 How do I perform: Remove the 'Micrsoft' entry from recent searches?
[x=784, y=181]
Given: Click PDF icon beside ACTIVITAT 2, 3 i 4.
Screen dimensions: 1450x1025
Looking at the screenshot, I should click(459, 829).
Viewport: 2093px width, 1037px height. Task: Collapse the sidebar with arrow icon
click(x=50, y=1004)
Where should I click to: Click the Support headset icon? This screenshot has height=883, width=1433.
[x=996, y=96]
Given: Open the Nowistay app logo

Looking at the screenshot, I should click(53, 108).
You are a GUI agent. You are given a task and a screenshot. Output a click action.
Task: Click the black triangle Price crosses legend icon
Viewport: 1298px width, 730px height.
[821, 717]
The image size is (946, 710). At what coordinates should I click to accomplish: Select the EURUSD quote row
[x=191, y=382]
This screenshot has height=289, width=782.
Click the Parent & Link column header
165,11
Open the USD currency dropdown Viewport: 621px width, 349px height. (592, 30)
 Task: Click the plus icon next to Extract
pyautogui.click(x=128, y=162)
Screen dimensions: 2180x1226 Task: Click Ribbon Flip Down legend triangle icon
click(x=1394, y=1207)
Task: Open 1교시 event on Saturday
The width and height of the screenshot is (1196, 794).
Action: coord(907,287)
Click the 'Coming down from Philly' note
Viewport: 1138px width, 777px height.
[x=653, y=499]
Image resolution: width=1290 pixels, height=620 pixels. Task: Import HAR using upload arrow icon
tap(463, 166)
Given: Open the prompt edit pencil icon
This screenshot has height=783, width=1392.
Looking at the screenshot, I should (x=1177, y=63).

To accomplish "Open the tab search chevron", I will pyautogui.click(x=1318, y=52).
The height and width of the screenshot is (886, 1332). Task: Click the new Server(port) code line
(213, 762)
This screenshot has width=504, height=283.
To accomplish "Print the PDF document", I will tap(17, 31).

━━━━━━━━━━━━━━━━━━━━

_Instructions for the task_
Extract every line above containing the word "will".

_Exercise response_
To accomplish "Open the tab search chevron", I will pyautogui.click(x=1318, y=52).
To accomplish "Print the PDF document", I will tap(17, 31).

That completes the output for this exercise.